MONTEREY — In an increasingly complex and competitive security environment, individual members of the military are seeing more and more opportunities to leave their mark on the future of American warfare.
Nikolaos Vidalis, an Air Force officer and student at Monterey’s Naval Postgraduate School, is one of those members.
Later this month, Vidalis, alongside two other NPS students, will take part in the Agility Summit, an event featuring 10 student teams chosen from across the nation to present their solutions to issues the Navy and Marine Corps are currently facing.
“I’m excited by the idea that I can somehow create something that would help U.S. Navy capabilities,” said Vidalis. “I’m grateful for the opportunity to help create a solution that could actually be achieved.”
The summit is part of a larger campaign put on by an organization known as NavalX. Created two years ago by James Guerts, assistant secretary of the Navy for research, development and acquisition, NavalX connects service members who have innovative ideas to experts who can experiment with proposals and help turn them into something tangible for the Navy.
Earlier this year, NavalX called on all active-duty Marines and sailors to pitch solutions addressing one of four challenges the organization outlined as pertinent to naval operations. These challenges primarily focused on the issues of unmanned systems, a field that has long been a part of Vidalis’ military career.
“I was trying to find a challenge that was related to my background,” he said. “I have experience in the Air Force involved in building (unmanned aerial vehicles), so I decided to join this campaign”
According to the Department of the Navy, unmanned systems are those that do not carry a human operator but instead are controlled remotely. This year’s NavalX campaign and Agility Summit were designed to lay the groundwork for a future where these unmanned systems are not only a prominent part of naval operations but also a trusted resource that service members can rely on.
Laying such groundwork requires ironing out the kinks associated with any sort of technological advancement. That’s where Vidalis comes in.
For the past three months, Vidalis has worked on his solution to the uncertainties of unmanned operations, which he has dubbed “Mature Systems-Qualified Users vs. Qualified Systems vs. Mature Users.”
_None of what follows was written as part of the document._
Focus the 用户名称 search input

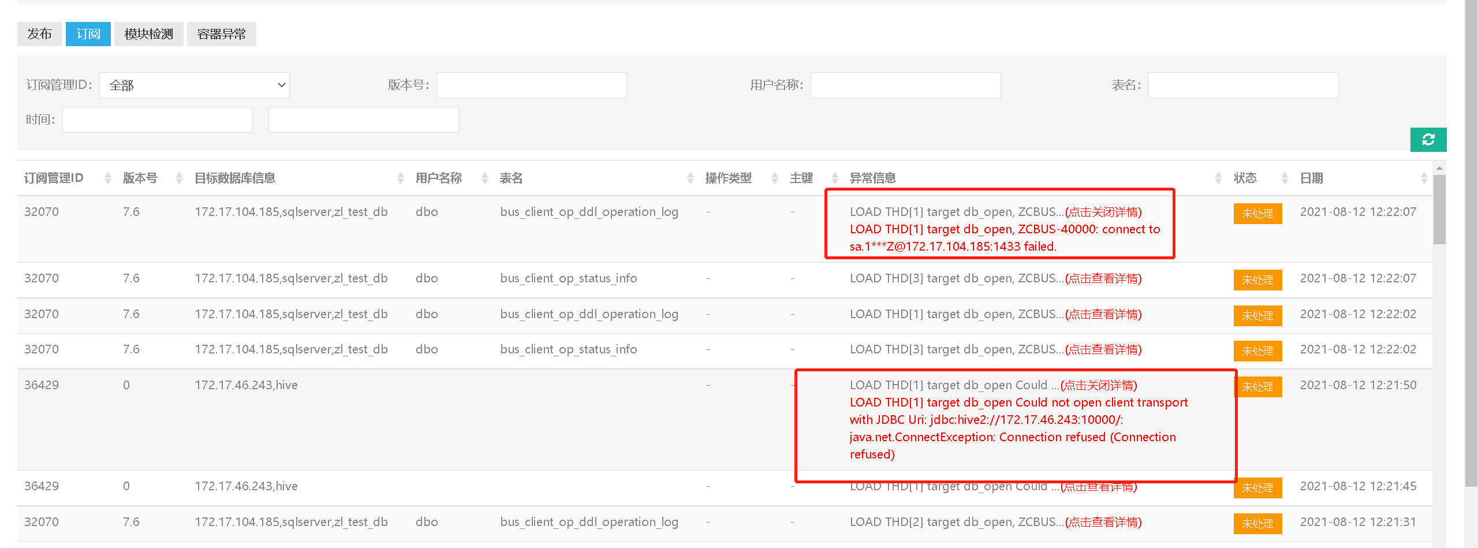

Vidalis’ proposal seeks to answer NavalX’s following question: “How do we ensure that current and future unmanned systems designs enable a common user experience across departmental and joint capability requirements?”
In other words, as unmanned systems continue to develop, how can they remain accessible to human operators across the Navy who possess different skill sets and backgrounds?
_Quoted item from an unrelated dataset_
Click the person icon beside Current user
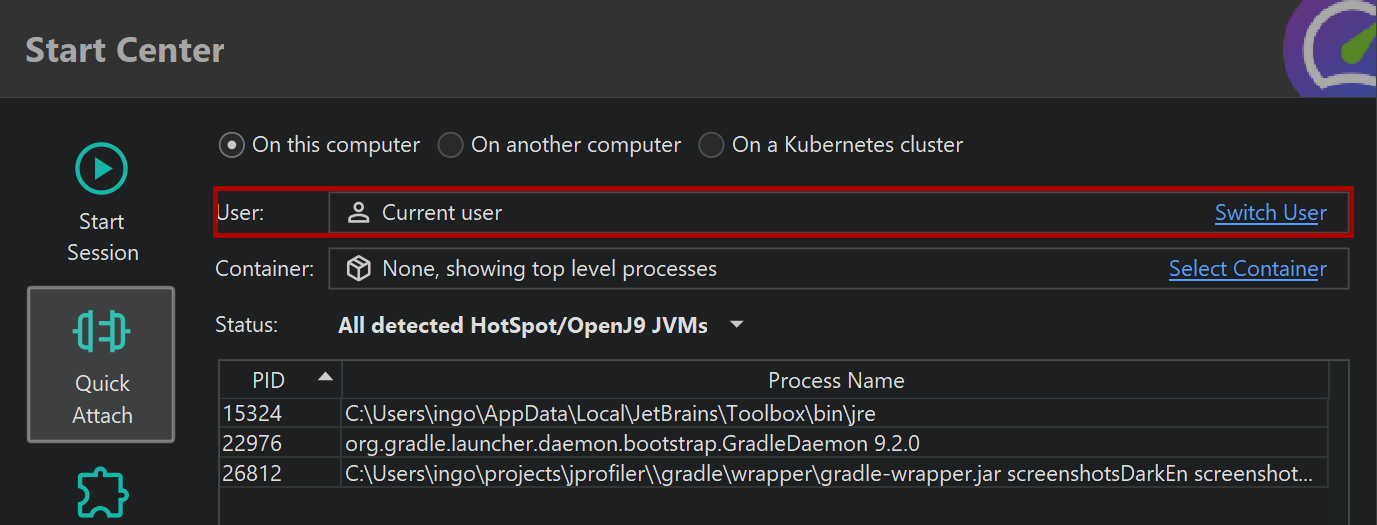 pos(358,213)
Vidalis suggests creating standardized operating procedures that sophisticated unmanned systems can learn from, adapt to and interact with accordingly. In essence, machines will take cues from their human operators abiding by a common set of rules so users do not have to undergo increasingly complex training to keep up with constant improvements in technology.
“Consequently, the unmanned systems will be mature enough when, despite their complexity, they will be qualified to adjust to users’ skills/qualifications,” Vidalis said in his proposal to NavalX.
If Vidalis’ solution is chosen at the Agility Summit, which is scheduled to take place in Alexandria, Virginia, from Sept.13-17, he and his team will receive 10 weeks of follow-up support to further develop their ideas. Teams will then present their prototypes or proofs of concept to naval stakeholders.
Vidalis says that being selected for this achievement and even just making it to the summit will help bring notoriety to not just him and NPS but Monterey as a whole as well.
“If everything goes well at the summit, funding will probably be given to NPS and other private companies around the area that can help us realize our solution,” he said. “Actions like this could bring in funding or motivate students at NPS and other people in Monterey Bay.
“That makes me even more happy and honored to be able to participate in this summit.”